21 “The LORD dealt with me according to my righteousness;
according to the cleanness of my hands he rewarded me.
22 For I have kept the ways of the LORD
and have not wickedly departed from my God.
23 For all his rules were before me,
and from his statutes I did not turn aside.
24 I was blameless before him,
and I kept myself from guilt.
25 And the LORD has rewarded me according to my righteousness,
according to my cleanness in his sight.
26 “With the merciful you show yourself merciful;
with the blameless man you show yourself blameless;
27 with the purified you deal purely,
and with the crooked you make yourself seem tortuous.
28 You save a humble people,
but your eyes are on the haughty to bring them down.

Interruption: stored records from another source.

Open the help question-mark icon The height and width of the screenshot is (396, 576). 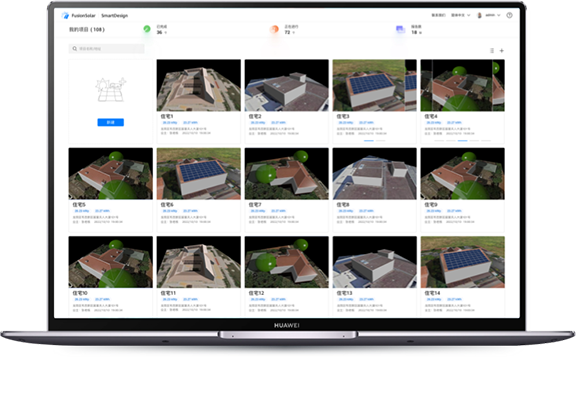pos(509,15)
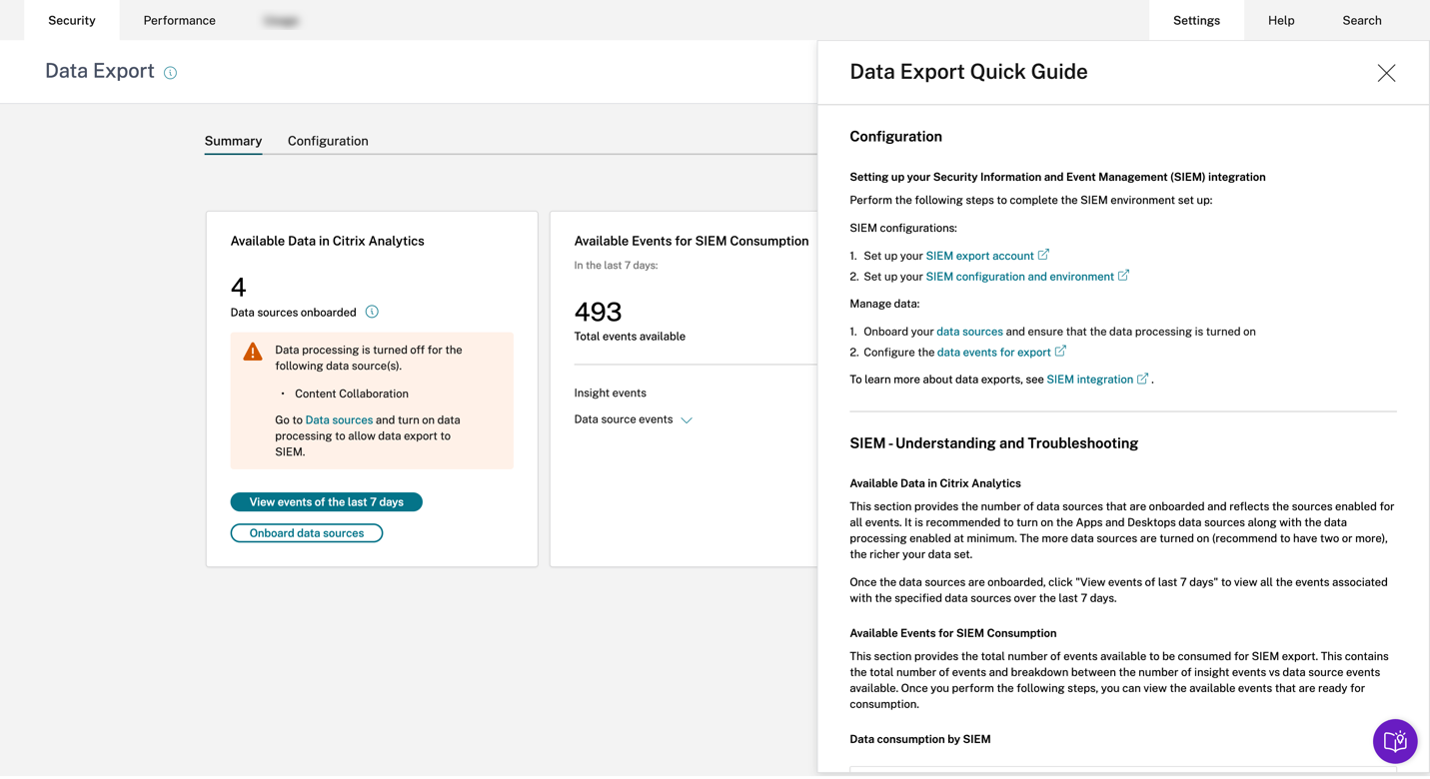Click external link icon after SIEM configuration and environment
1430x779 pixels.
(1124, 276)
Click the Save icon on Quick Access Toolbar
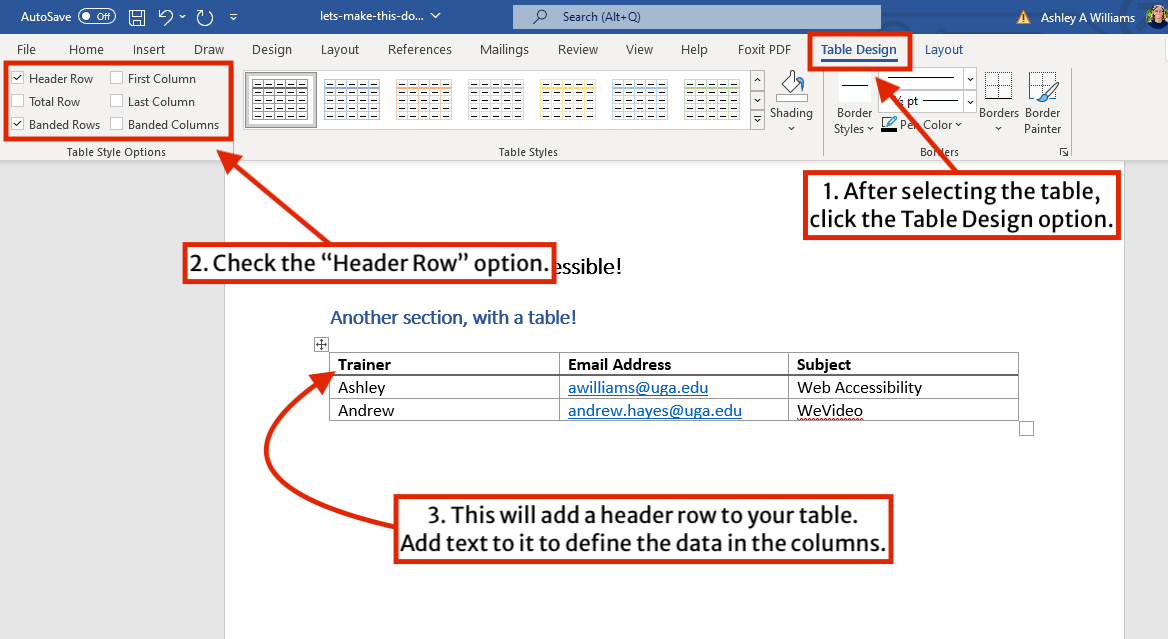 [x=136, y=16]
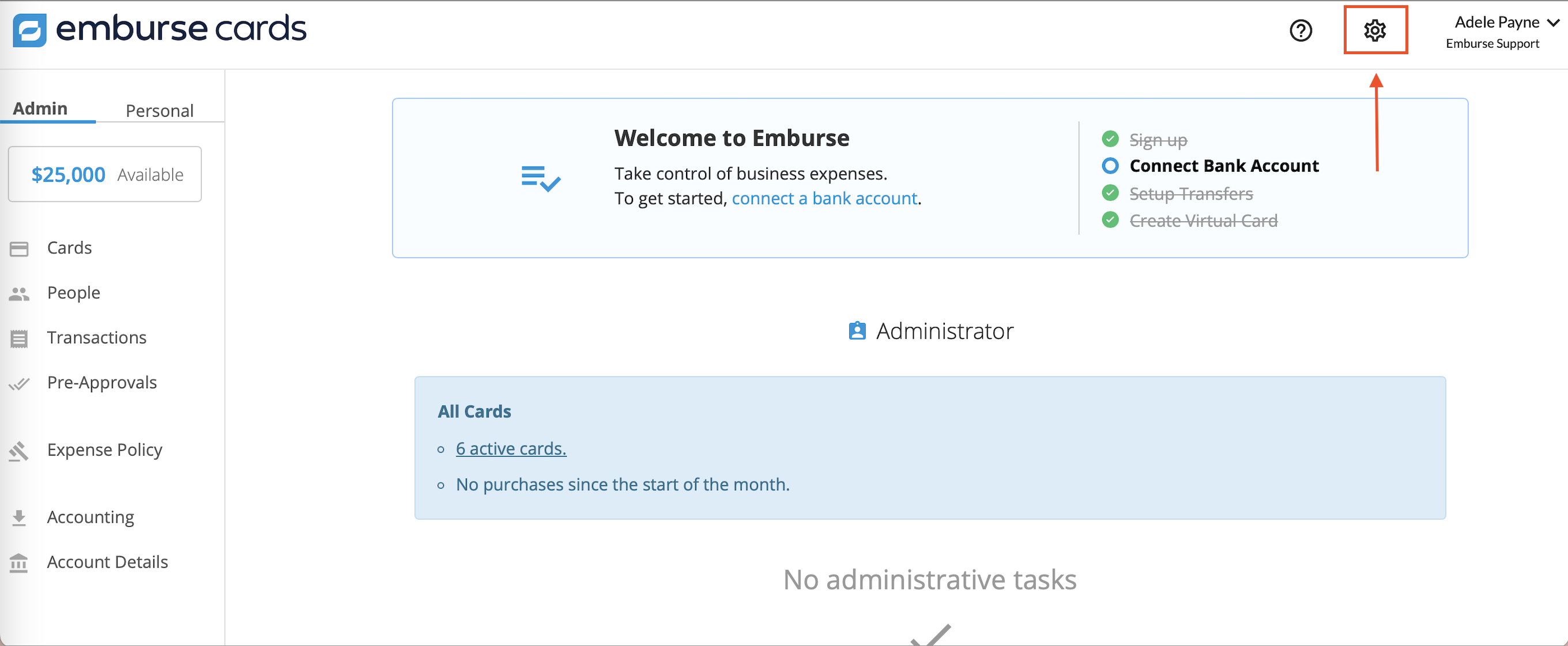Click the Transactions receipt icon in the sidebar
The height and width of the screenshot is (646, 1568).
(x=19, y=339)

29 For you are my lamp, O LORD,
and my God lightens my darkness.
30 For by you I can run against a troop,
and by my God I can leap over a wall.
31 This God—his way is perfect;
the word of the LORD proves true;
he is a shield for all those who take refuge in him.
Comment: The Bible presents God as dealing with people on two levels which, if we want to, we can see as opposite and both can’t be true – yet they are. There is the level of mankind’s ‘original sin’ which (if we are honest with ourselves we know from personal experience!) has broken the relationship of Father Creator with His creation. ‘There is none righteous no not one’ has lead to the Easter story , whereby the relationship can be restored. On the other hand all people in the sight of God are put, because of their own choices, into ‘good or righteous’ or ‘evil or enemies’. David, the adulterer and murderer must say if honest that he did fall into the category ‘there is none righteous not one’. On the other hand basically he did seek to do the will of God as he understood it, and he sought to obey the law as had been given by God through Moses. We all need to come to Jesus in repentance and accept His freely offered salvation to restore our relationship with God. But at this lower level of good or bad people we have to make our choice and God deals with us according to our choices. So yes, in this sense, David was righteous!
Prayer: May I be honest to and maturely loving of my fellow people with whom I brush shoulders.